The Provincial League met at Sylhet on 9 February 1947 and it was decided that the movement would be non-communal and non-violent. Several conferences were held including a Joint Conference with the Bengal Provincial League. At a conference held at Goalpara, attended by over 75,000 people, it was decided to provide training for armed struggle and Muslim National Guards Training Centres were opened at various places. The place of the conference was named as Purba Pakistan Killa which served as a base for launching the agitational programme. At a meeting held on 9 March 1947 it was decided to launch the Civil Disobedience Movement without the approval of the League. Mahmud Ali in a leaflet – "Struggle for Freedom Begins in Assam" invited the landless people of Bengal and Assam to occupy all waste lands in Assam and defy all laws of the Government.

Bhashani and Ali were subsequently arrested and released after 3 June Plan had been declared.

=== Sylhet Referendum ===
According to 3 June Plan (Mountbatten Plan), agreed upon by League and Congress leaders, it was decided that the borders between the two new dominions to be carved out of British India would be determined by a boundary commission led by Sir Cyril Radcliffe. The Punjab and Bengal legislative assemblies decided in favour of partition and the Muslim-majority districts formed a part of the Dominion of Pakistan. In the Frontier Province and Sylhet a referendum was held to decide their fate. Ali and Bhashani were disappointed at the decision of a referendum not being held in the whole of Assam and Bhashani disassociated himself from the referendum in protest. However, after Ali's release from imprisonment he concentrated his efforts towards the Sylhet referendum and the people decided in favour of merging the district with the province of East Bengal. Ali expressed disappointment at the exclusion of two thanas from the district.

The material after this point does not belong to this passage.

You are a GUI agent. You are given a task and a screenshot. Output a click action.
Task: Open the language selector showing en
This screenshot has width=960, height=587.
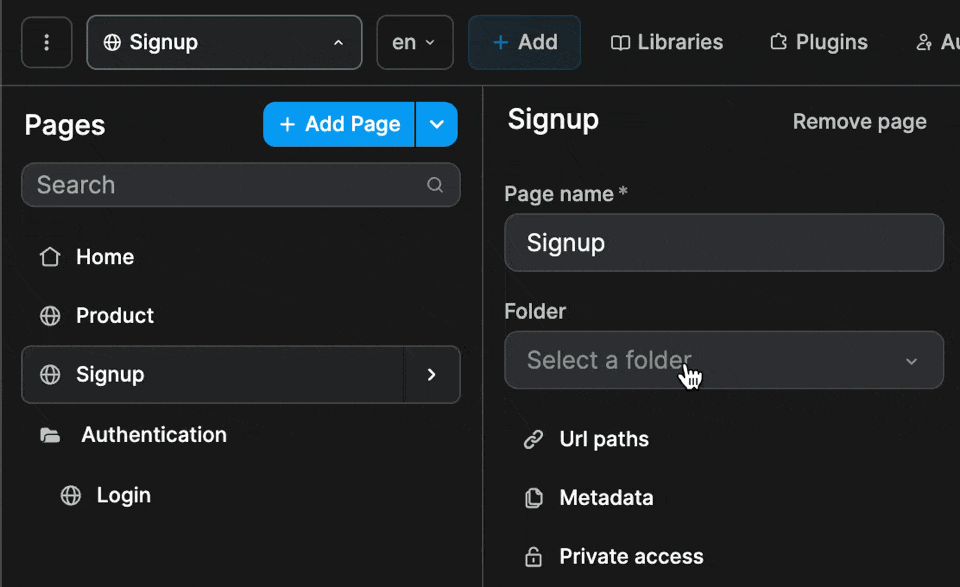(x=414, y=42)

== Pakistan (1947–1971) ==

=== Bengali Language Movement ===
During the Bengali language movement, Ali demanded the inclusion of Bengali, along with Urdu, as one of the national languages of Pakistan. He launched a weekly newspaper, the Nao Belal, to propagate the cause of the peasantry and working classes and to further the demand of Bengali as a state language. The movement was successful and Bengali was recognised as a state language by the second constituent assembly, and in the 1956 Constitution.

=== Ganatantri Dal ===

Disillusioned with the Muslim League government, Ali left the party in 1952, and on 19 January 1953 founded a secular political party, the Ganatantri Dal, with Haji Mohammad Danesh, a Kisan leader. Danesh was its first president, and Ali was the secretary general. The Ganatantri Dal was the first to open its doors to non-Muslims on an equal footing and demanded a secular constitution. The party manifesto included the demand for the abolition of feudalism without any compensation, secession from the Commonwealth, nationalisation of the jute trade, equal rights for women in social, political, and economic spheres, and abolition of the visa system between Pakistan and India.

Ali spoke out against the League's pro-West stance and called for an independent foreign policy. As president, Mahmud Ali opposed the US-Pakistan Military Aid Pact signed on 19 April 1954, and on his party's appeal, almost all political parties observed "Anti US-Pakistan Military Pact Day"

Ali was elected the member of the National Assembly of Pakistan for constituency Sylhet-I in 1965 as a representative of the National Democratic Front. He lost the next election, in 1970, as a Pakistan Democratic Party candidate for the assembly. In 1996, reminded by a Pakistani journalist that Bangladesh was a sovereign state recognised by Pakistan, Mahmud Ali remarked, "East Pakistan will always be in my heart".